Published Jun 26, 2026, 9:52 AM EDT
'AJ' Pasciuti, known for heroics in Iraq, helped develop a revolutionary course. The branch ended it after only four years.
Amatangelo “AJ” Pasciuti recently passed the one-year mark of a day he would like to forget. On June 1, 2025, the U.S. Marine Corps officially rescinded the Infantry Marine Course, an elaborate training program he, along with many other officers, spent many months formulating, designing and, after some resistance, finally implementing in 2021. Like nearly everything Pasciuti did in a stellar two-decade career in the Marines, he put his heart and soul into developing the course, which featured a student-centered, outcomes-based approach “designed to produce adaptable and cognitively agile warfighters.” Instead, Marine Corps leadership chose to replace the training with a pre-9/11 program due to tight resources and personnel shortages.
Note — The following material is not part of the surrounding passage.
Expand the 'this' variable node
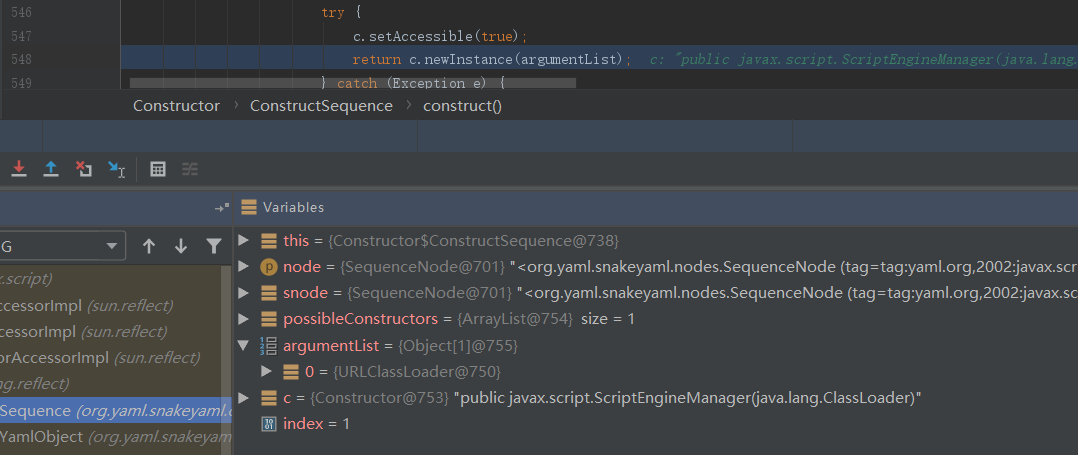pos(243,241)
In his recently released book, “Darkhorse, Harnessing Hidden Potential in War and Life,” Pasciuti writes that the “revised approach de-emphasized critical thinking, cohesion, and individual development in favor of rote memorization, repetition and mass throughput.” While Pasciuti, a former scout sniper, is best known for eliminating “Juba,” perhaps the most lethal and dangerous enemy sniper in the Iraq War, his memoir focuses on leadership and questioning the status quo of military guidance, something he was trying to do with the Infantry Marine Course. Despite being disappointed to see the course end, Pasciuti understands the Marine Corps’ rationale, but worries that reverting to the traditional way of teaching infantry soldiers makes them less equipped for the future of combat.